We aim to study the anti-cancer effect of low dose blood thinners after major gastrointestinal cancer surgery and disparities in the use of these blood thinners. Patients undergoing surgery for gastrointestinal cancers are at increased risk of blood clots (deep vein thrombosis and pulmonary emboli) which may cause serious health consequences. As a result, cancer organizations such as the National Comprehensive Cancer Network recommend consideration of preventative dose blood thinners for 30 days after major cancer surgery.

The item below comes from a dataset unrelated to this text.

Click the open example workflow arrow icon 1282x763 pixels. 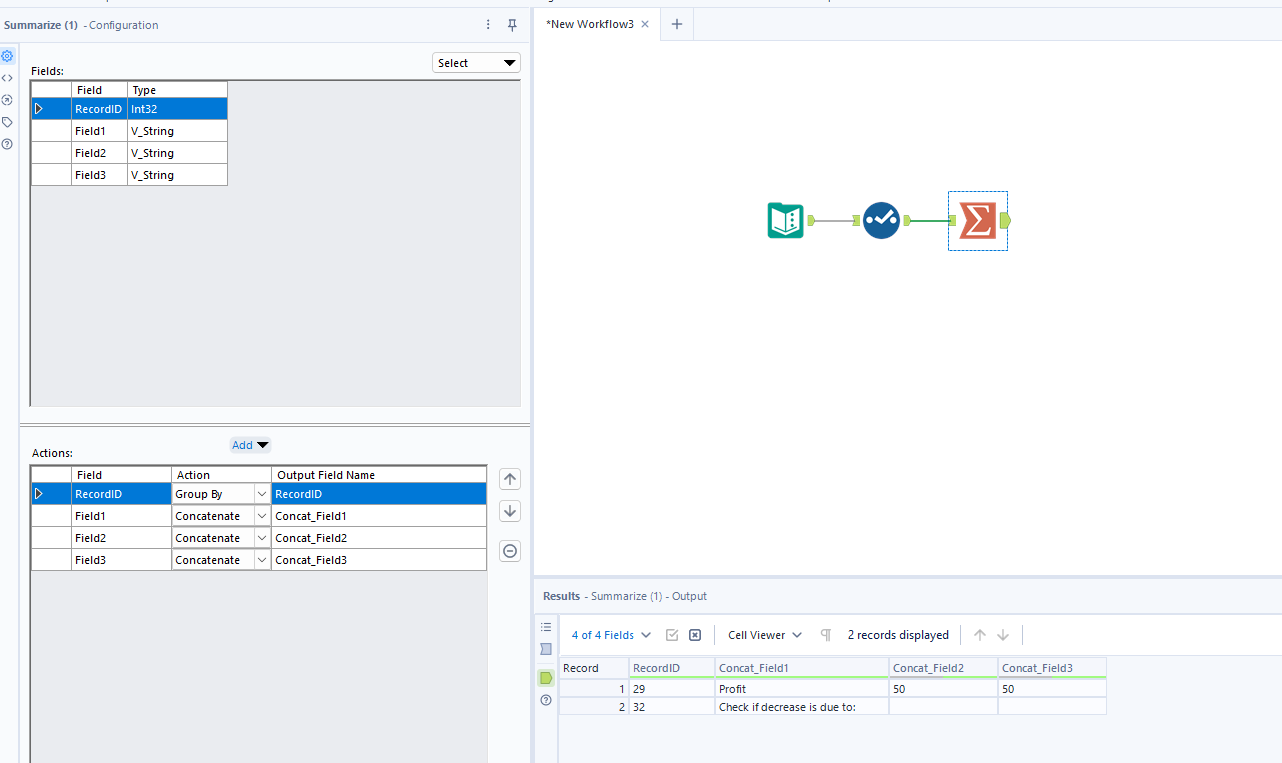(x=7, y=100)
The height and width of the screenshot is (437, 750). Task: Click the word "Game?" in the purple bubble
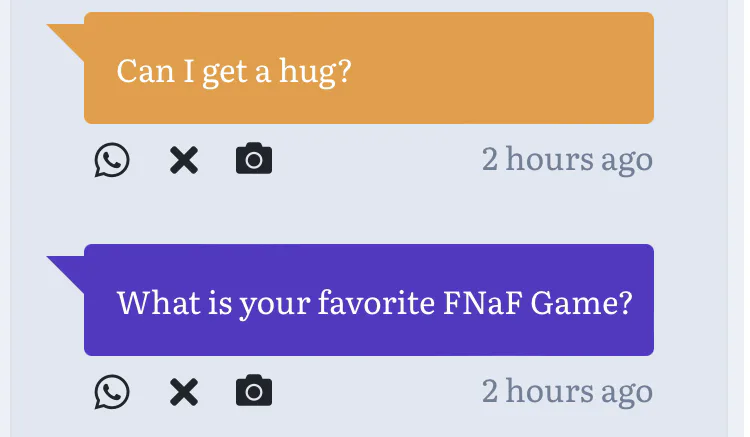pos(577,302)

While these medications have been shown to decrease the occurrence of blood clots in clinical trials, basic laboratory research suggests that certain blood thinners such as enoxaparin may also have an anti-cancer effect with potential impact on cancer-related survival. However, our understanding of the association between enoxaparin use and cancer-related survival in humans is limited. Our team will use a national cancer registry to evaluate whether patients receiving enoxaparin have improved cancer-related survival. We will also evaluate the association of social determinants of health such as race and geography on the usage of enoxaparin. This study has the potential to improve the care of our cancer patients and mitigate disparities in the delivery of cancer care.

 

Dr. Carsten Krieg 

Carsten Krieg, Ph.D.

Assistant Professor, Department of Microbiology & Immunology

“A Lipid Metabolic Switch to Enhance Immunotherapy of Cancer”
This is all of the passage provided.